知り合いのご夫婦のお宅に三泊。庭にクロッカス。食卓に水仙。本格的な春が来る前に庭仕事をしなければと、ふたりして話している。この家での日課は、就寝前に一皿分の大根を食べること。かつて、多忙によるストレスで不眠気味となった際、大根を食べたら嘘のようにすんなりと寝付けたらしく、それ以来の習慣という。滞在中は、ふたりと共に毎晩大根を食べた。

小さなピアノ工房も訪ねた。音が生まれる場所。修業を始めて三年目だという青年は、お土産にといってピアノの中に入るハンマーをひとつ手渡してくれた。

知らない街を、人を、知るということ。流れ込んできたものを言葉にするのに時間がかかる。今回は特に。
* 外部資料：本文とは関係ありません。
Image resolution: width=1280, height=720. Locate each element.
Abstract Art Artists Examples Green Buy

ほとんど春といってよい陽気の中、ふらふらとした日々がつづいている。


2004年03月12日(金) 行きて還りし

どこかへ出かけたあとは、しばらく熱に浮かされたように、その場所のことばかり考えてしまうけれども、今回は特に重症らしい。喧騒も、緊張感も、無法地帯の大通りも、夜のスタジアムで身体の芯まで冷え切ったことも、何もかもみな懐かしい。毎晩通ったチーズ屋のおじさんは、今日もあのお店で常連のお客を相手にしているのだろうか。

大きな円を閉じるかのように、夜行で発ち、同じ街からまた夜行で帰ってきた。旅のはじめと終わりとで、不思議と、対照をなす出来事が次々と起こった。行きて還りし、けれども、それはほんとうに「円環」なのか。

数週間ぶりに立つ駅のホームは、まだ寒かった。家への帰り道、花屋の店先にはネコヤナギが並んでいた。